AIM OF THE TASK:
Report the number of lines holding "height" in the material below, and nothing more.

TASK INPUT:
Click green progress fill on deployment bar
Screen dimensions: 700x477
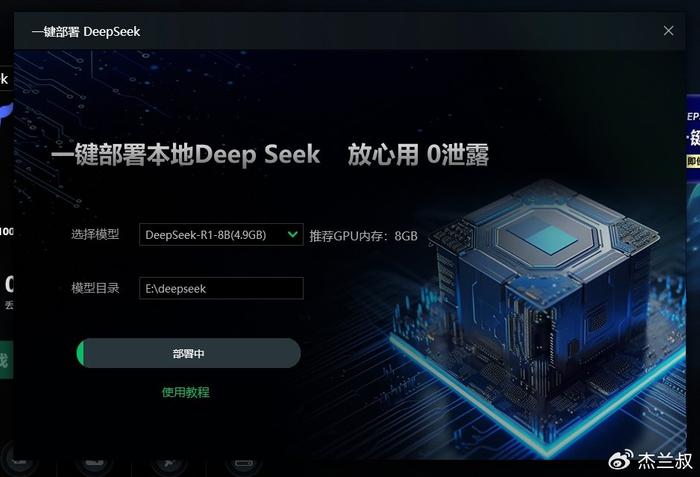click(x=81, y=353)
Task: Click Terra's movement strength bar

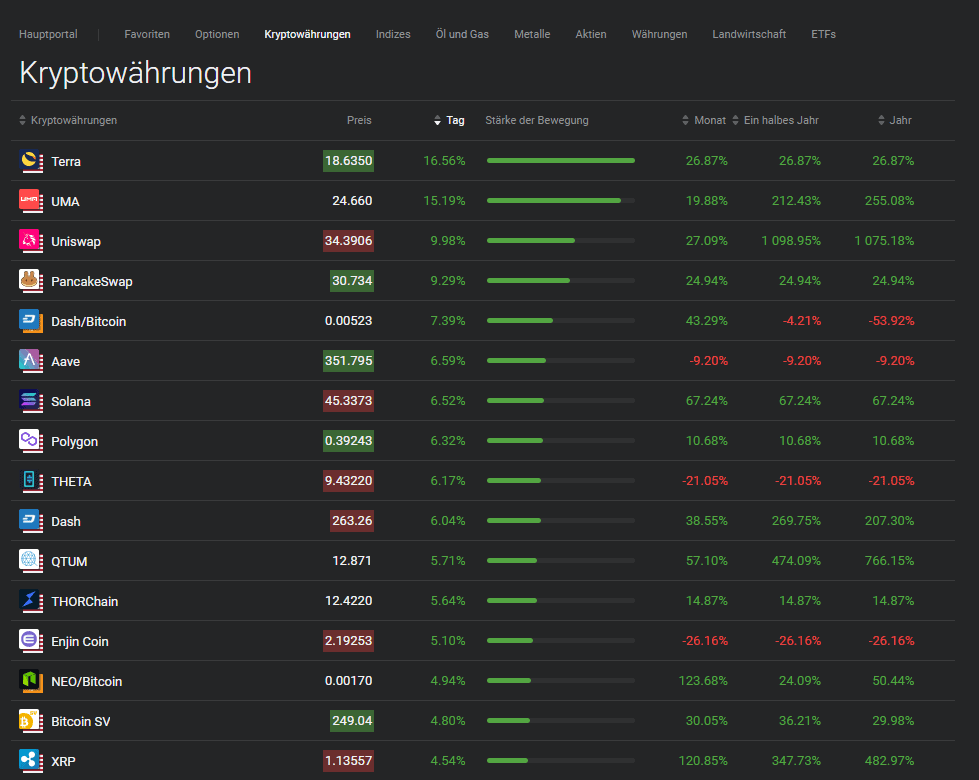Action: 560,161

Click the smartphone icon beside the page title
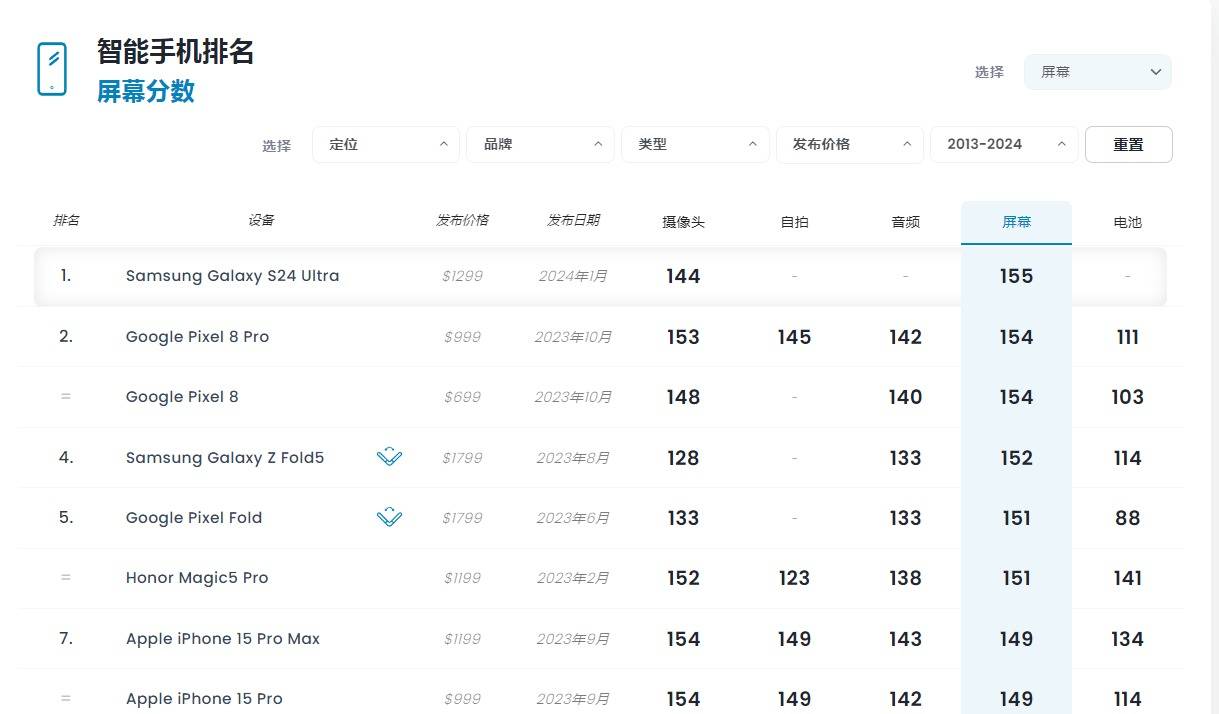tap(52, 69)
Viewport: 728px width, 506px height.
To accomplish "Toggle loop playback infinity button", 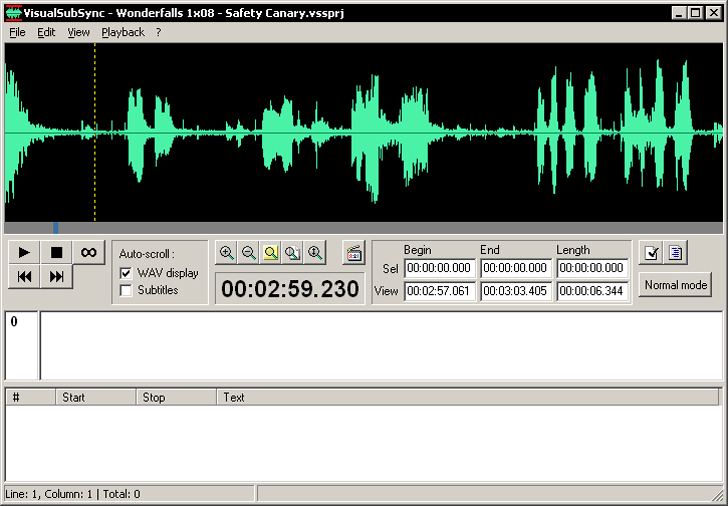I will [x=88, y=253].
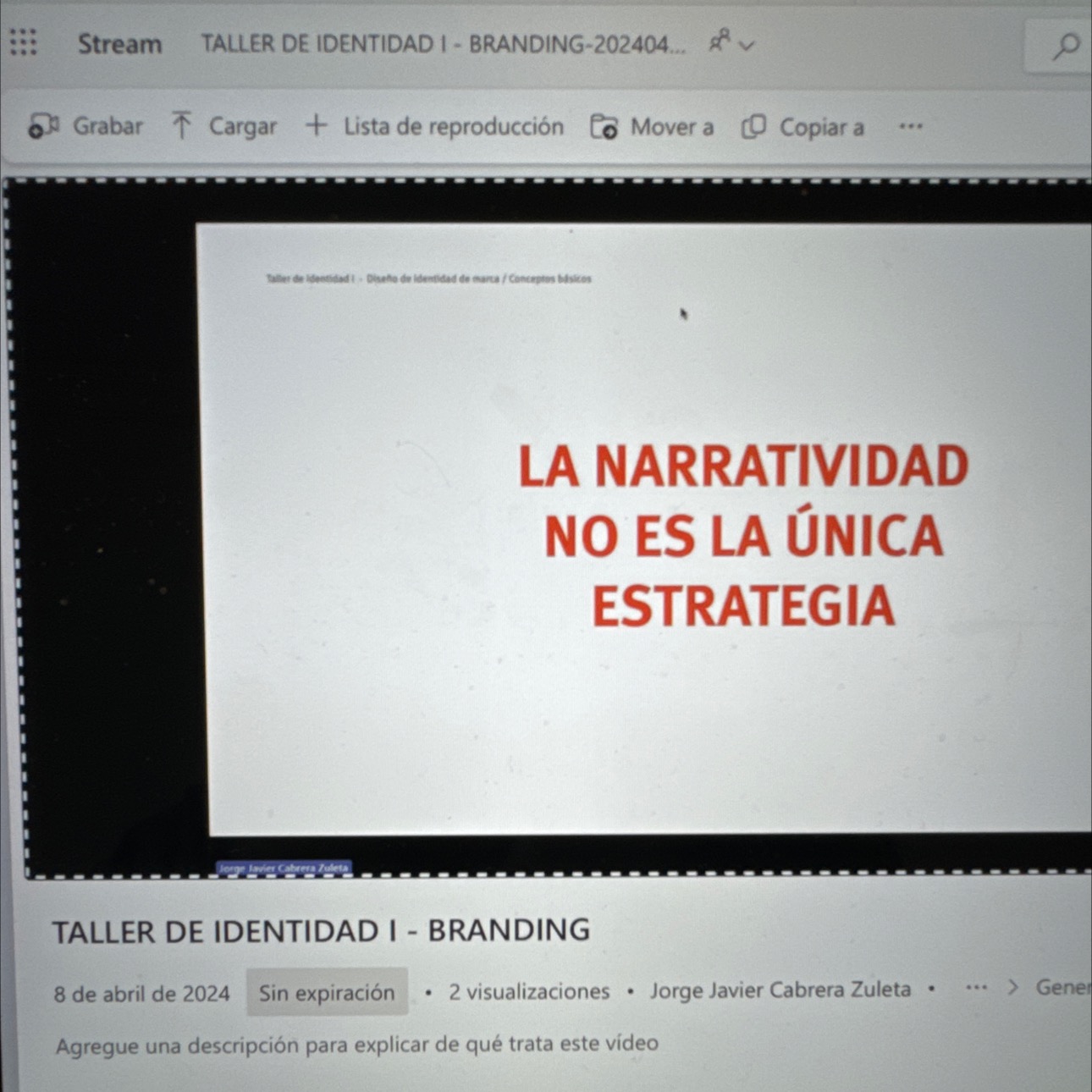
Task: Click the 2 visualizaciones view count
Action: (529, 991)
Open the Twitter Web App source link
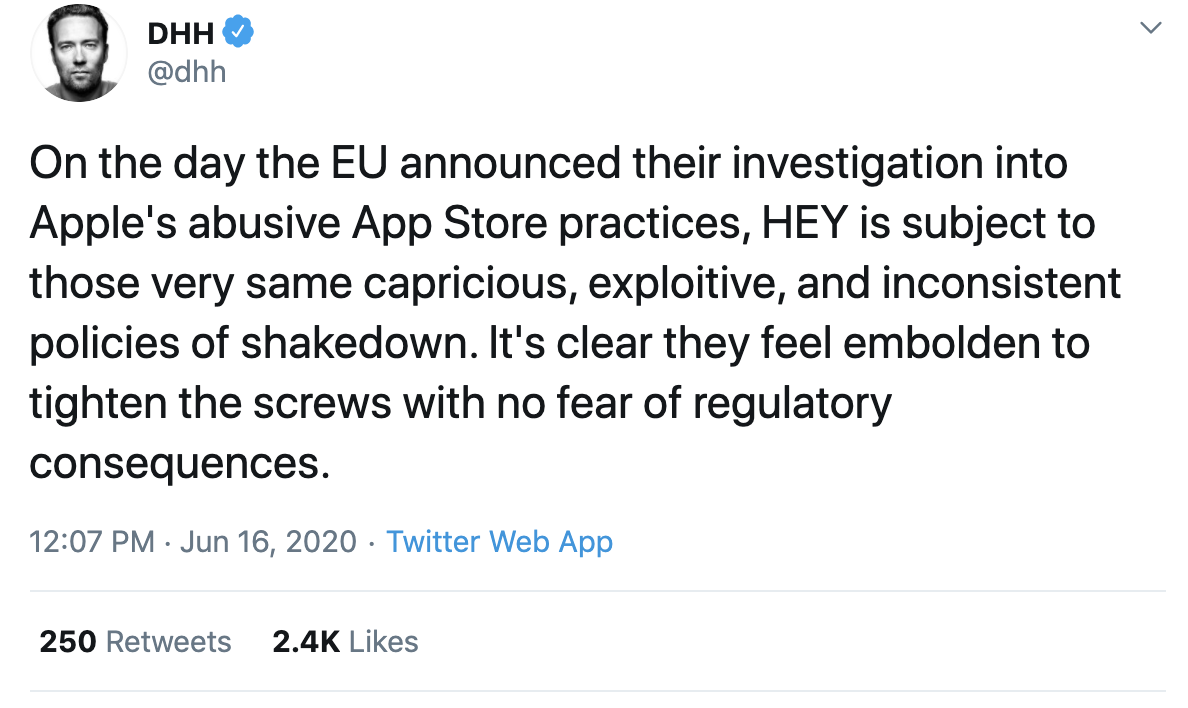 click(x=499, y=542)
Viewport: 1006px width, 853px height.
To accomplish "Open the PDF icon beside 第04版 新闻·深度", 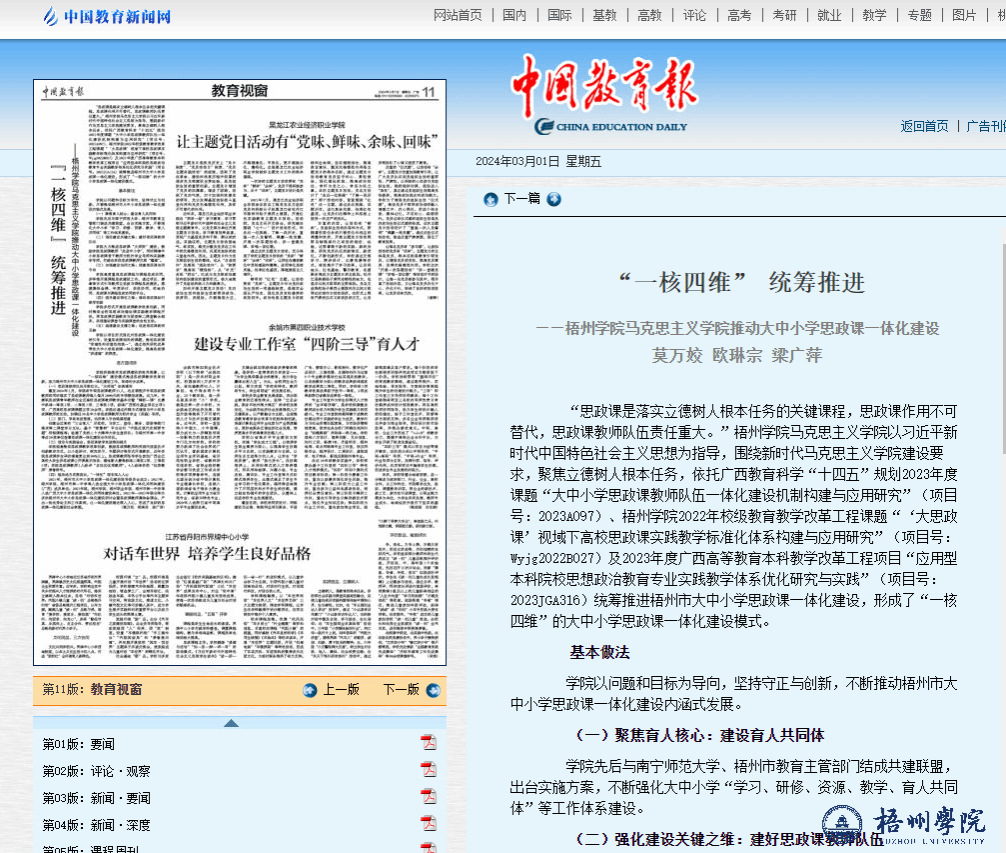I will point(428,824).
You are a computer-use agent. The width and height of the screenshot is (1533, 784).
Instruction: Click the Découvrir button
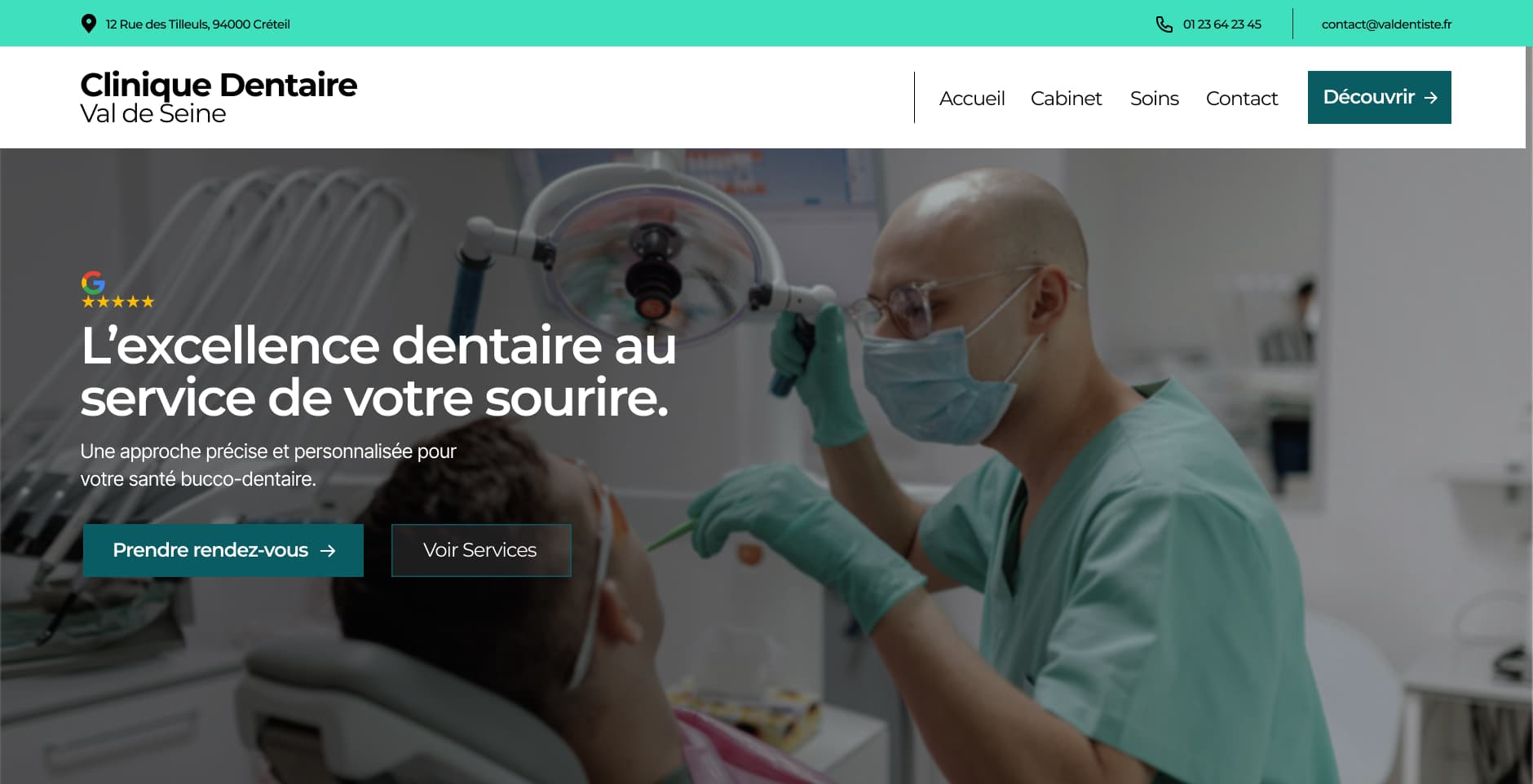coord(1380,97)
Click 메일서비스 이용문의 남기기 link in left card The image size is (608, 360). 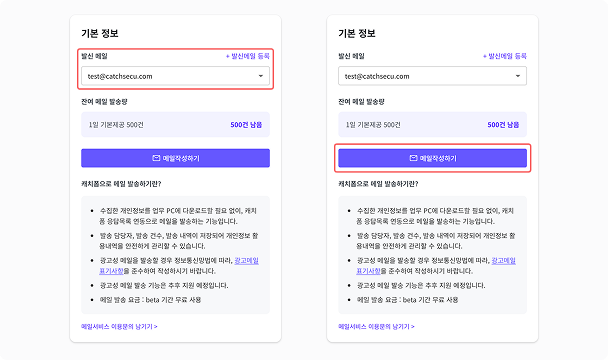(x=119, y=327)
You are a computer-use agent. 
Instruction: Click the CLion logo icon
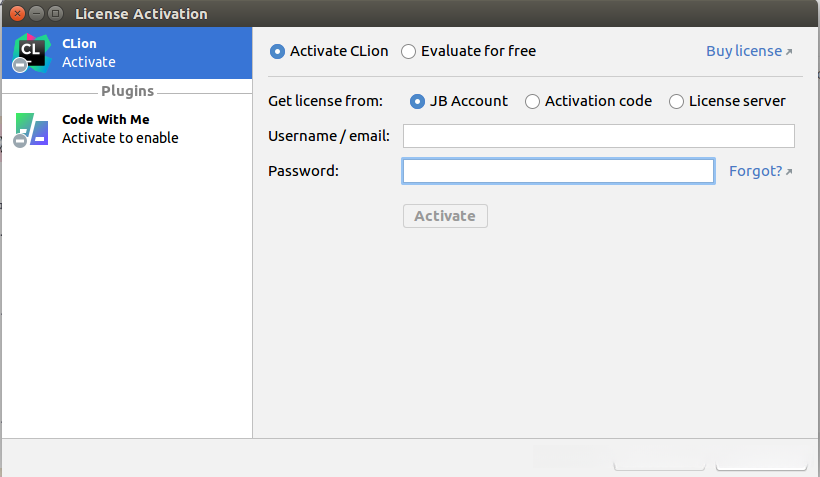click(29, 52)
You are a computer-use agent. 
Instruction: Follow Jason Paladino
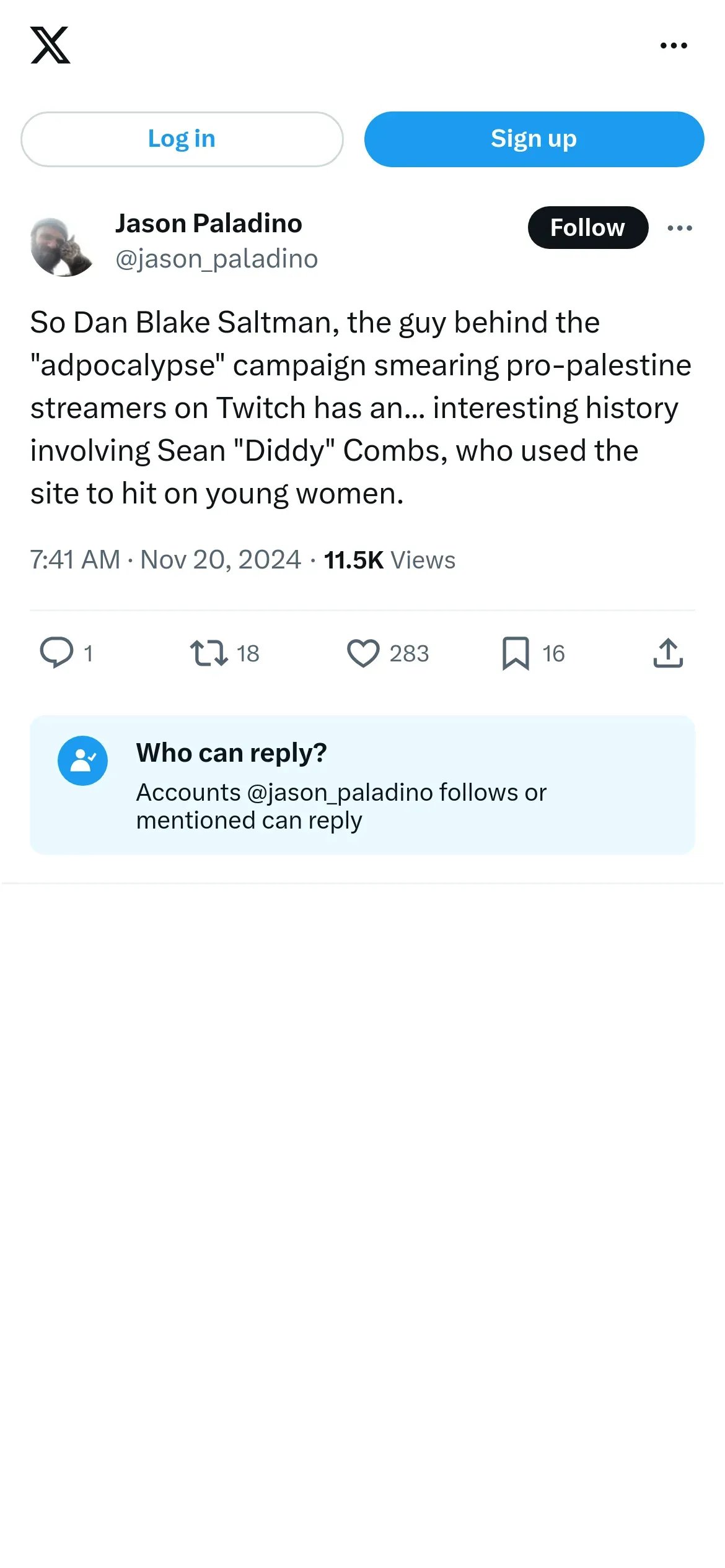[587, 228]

WRITTEN ANSWER:
3